At the Conference level, we will focus on improving and strengthening collaboration and coordination between sending and receiving countries, and encouraging, supporting and animating all Jesuit ministries to engage in the common project on migration. We will also develop ways to communicate more effectively and advocate for changes in policies and practices affecting vulnerable migrants.

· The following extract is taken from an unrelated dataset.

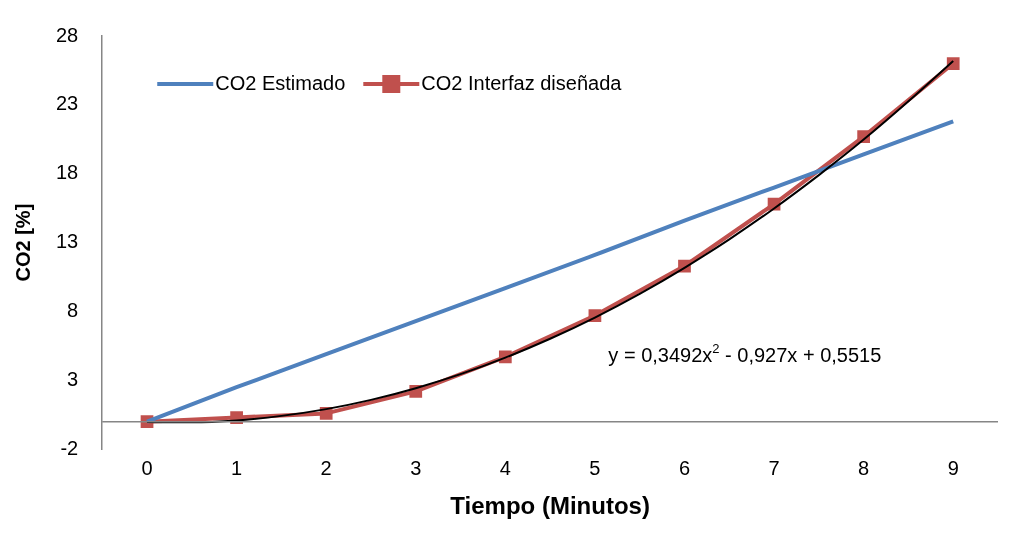 This screenshot has height=535, width=1015. I want to click on x-tick-label: 0, so click(147, 468).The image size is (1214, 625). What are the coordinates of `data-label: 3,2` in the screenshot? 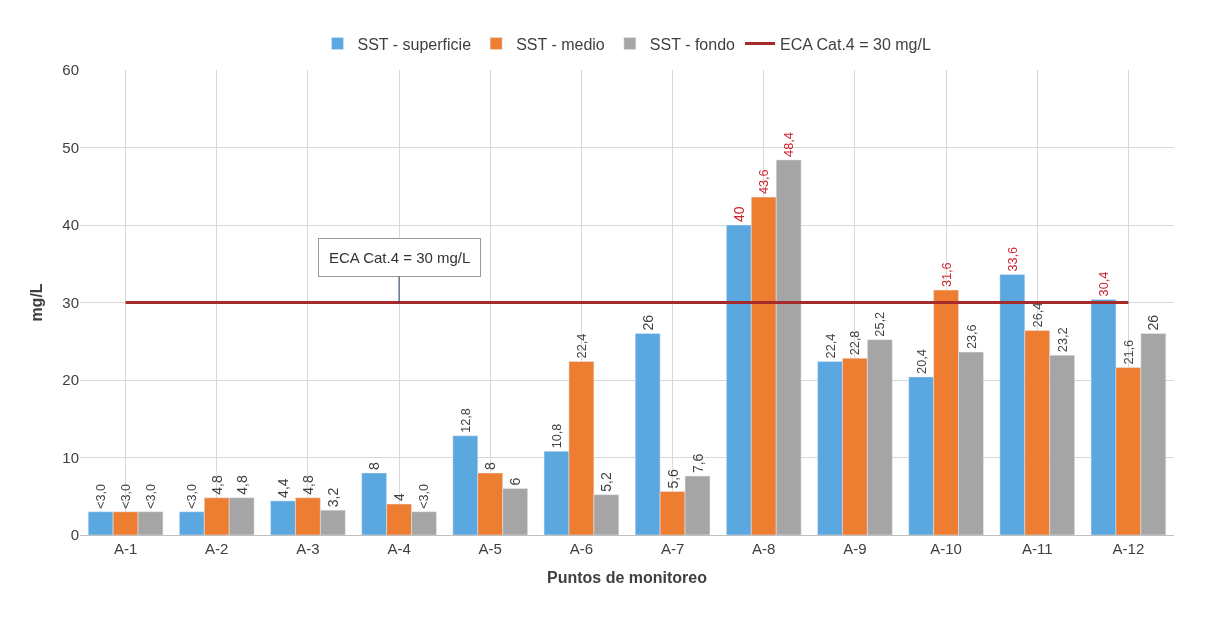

Our Work With Migrants at the Local Level

Our Work With Migrants at the Local Level

  • Jesuit centres that provide casework, medical & legal help, social and learning activities as well as accompaniment for migrants

    • Rerum Novarum Centre, Taiwan
    • “Yiutsari” Jesuit Migrant Centre, South Korea
    • Jesuit Social Centre, Japan
    • JRS works − medical and release programme for people in detention centres; migrant learning centres (6 in Ranong, Thailand) for Burmese migrant children; Mae Sot livelihood programmes
  • Jesuit Social Services in Australia − direct services, advocacy, settlement and community development programs for Vietnamese, African and other migrants and refugees

  • Individual Jesuits involved in accompaniment, chaplaincy work and pastoral care for migrants
    • Australia
    • Cambodia (Vietnamese migrants)
    • Hong Kong
    • Mainland China (African Catholic workers)
    • Malaysia (Vietnamese migrants)
    • Micronesia
    • Thailand (esp. through the prison ministry)
    • Vietnam
  • Jesuits in parishes with a significant migrant population
    • Australia
    • Cambodia
    • Hong Kong
    • Japan
    • Singapore
    • South Korea
    • Taiwan
    • Thailand
    • Vietnam
  • UGAT Foundation in the Philippines − works with the families of migrant workers
  • Ateneo de Manila University − research on the impact of migration on families. Jesuits in the Social Commission are also involved in research on human rights abuses against Filipino overseas foreign workers
  • Jescom Philippines − video entitled “Dwells God” which highlights the situation of Filipino overseas foreign workers
  • The Loyola School of Theology in Manila − Certificate in Migration Theology programme in collaboration with the Scalabrinian Missionaries and the Bishops’ Conference for Migration
  • The Micronesian Seminar – documentaries and research on emigrants’ economic contributions

JRS Logo

In the area of forced migration, including refugees and forcibly displaced persons, the Jesuit Refugee Service is a major advocate, service provider, accompanier and capacity builder among non-government organizations in the region. The Jesuit Refugee Service has an active presence in Thailand, Indonesia, Cambodia, East Timor, Papua New Guinea and Australia, as well as representative offices and/or volunteer committees in Japan and Singapore. A base in the Philippines serving internally displaced people was opened in July 2010 with local partners.